I often consider what kind of therapist I would want to have if my marriage were in distress–and then I do everything in my power to become that therapist for my clients. I care deeply about my clients. I want their relationships to succeed, and will do everything I can to help them reach their goals.
I know the joy that comes with a deeply connected relationship and it has become my life goal to help as many couples as I can to find that security and fulfillment.
As the wife of a surgeon, I am passionate about helping couples in medical marriages. I understand firsthand the challenges that come with medical training and careers.
Most people cannot fully appreciate the sacrifices made by the physician’s spouse to get their marriage and family through the years of medical training. I have lived the 100+ hour work weeks and understand the mental and emotional exhaustion that comes from unpredictable schedules, financial stress, and pseudo-single parenting.
We went through 13 years of medical training together–4 years of medical school, 5 years of residency, 2 years of research, and 2 years of fellowship. Through it all, we learned how to overcome the stereotypical physician couple relationship of parallel lives. The focus of my Ph.D. was to develop programs and resources for physician couples.
My real life experience, coupled with my extensive and specialized training, makes me uniquely qualified to help medical couples develop rock solid relationships–even when a job demands so much.
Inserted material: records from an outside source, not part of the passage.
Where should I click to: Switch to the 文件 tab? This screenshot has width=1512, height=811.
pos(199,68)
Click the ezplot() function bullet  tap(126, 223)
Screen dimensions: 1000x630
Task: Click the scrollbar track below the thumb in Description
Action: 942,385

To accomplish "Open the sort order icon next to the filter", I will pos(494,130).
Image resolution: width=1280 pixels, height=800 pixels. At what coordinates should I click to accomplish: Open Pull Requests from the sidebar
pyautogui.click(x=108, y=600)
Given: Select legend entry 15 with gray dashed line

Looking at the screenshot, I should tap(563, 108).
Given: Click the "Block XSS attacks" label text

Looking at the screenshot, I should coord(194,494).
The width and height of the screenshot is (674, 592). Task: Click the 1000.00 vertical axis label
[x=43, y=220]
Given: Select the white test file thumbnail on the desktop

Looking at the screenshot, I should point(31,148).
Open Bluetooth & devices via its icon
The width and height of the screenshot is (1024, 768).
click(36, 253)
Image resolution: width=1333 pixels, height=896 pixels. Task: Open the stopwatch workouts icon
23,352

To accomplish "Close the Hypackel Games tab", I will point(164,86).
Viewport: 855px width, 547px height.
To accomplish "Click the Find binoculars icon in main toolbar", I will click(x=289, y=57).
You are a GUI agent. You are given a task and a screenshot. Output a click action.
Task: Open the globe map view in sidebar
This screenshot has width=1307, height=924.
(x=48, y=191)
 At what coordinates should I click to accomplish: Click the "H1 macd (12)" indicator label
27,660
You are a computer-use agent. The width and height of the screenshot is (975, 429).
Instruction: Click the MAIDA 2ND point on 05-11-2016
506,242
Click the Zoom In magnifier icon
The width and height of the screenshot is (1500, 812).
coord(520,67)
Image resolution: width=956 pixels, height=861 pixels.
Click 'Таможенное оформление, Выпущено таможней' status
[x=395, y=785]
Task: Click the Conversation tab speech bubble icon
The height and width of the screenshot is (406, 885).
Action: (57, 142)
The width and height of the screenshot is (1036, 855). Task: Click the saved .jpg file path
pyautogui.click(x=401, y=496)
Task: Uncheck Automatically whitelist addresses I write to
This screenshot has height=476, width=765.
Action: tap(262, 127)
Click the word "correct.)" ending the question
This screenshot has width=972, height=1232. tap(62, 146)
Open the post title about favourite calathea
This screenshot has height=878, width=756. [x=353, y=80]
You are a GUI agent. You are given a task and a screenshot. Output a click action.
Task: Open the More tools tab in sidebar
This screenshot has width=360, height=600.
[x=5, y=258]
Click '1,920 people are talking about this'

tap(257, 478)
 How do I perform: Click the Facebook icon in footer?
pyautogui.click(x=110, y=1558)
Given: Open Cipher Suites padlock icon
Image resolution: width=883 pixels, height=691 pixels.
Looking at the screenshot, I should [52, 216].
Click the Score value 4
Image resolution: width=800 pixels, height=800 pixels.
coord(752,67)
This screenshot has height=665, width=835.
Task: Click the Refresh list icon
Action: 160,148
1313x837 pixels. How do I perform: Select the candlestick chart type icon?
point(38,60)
While I am incredibly honored to be a marriage therapist and consider my role in helping couples one of my missions on this earth, my most important roles are that of wife and mother. Like you, we have to continually work to keep our family relationships strong. Our family motto is, “We can do hard things.” We have faced many challenging circumstances where we have relied on that motto and our commitment to one another to get us through. In many respects, I feel it is my commitment to my roles as wife and mother that enhance my abilities as a marriage therapist. I know how much I want our family to be together and for my children to grow up in a happy home with parents who love each other. I know how important it is to feel cherished by a spouse and to know you matter more than anything. I know that it doesn’t really matter what else I accomplish in this life if I do it at the expense of my family.
I also have a strong Christian faith. My husband and I actually met in Jerusalem when we were there for a study abroad with our University. (As a funny aside–when he told his grandmother he met a girl in Jerusalem, she was very surprised to find out I was American.) Christian principles of honesty, generosity, kindness, and love are important pillars in my life. They are the reasons I want to do what I can throughout my life to bring more love, peace, and healing to hearts and homes. How grateful I am for the training and experience to know how to do that!
Really, my life is consumed with these two things–building a connected family and helping others develop the same. While I admit I sound really nerdy, the truth is, every free moment I get is spent reading and creating additional resources for you. I have a bit of a book addiction. I’m generally in the middle of five or six books at a time and feel that Audible is the only thing that saves me from going crazy driving kids to and fro. I hate to iron, I’m always cold, and I’m allergic to onions. Weird, huh? My husband and I love to travel, attend Broadway plays, hike, and snuggle up to a good movie.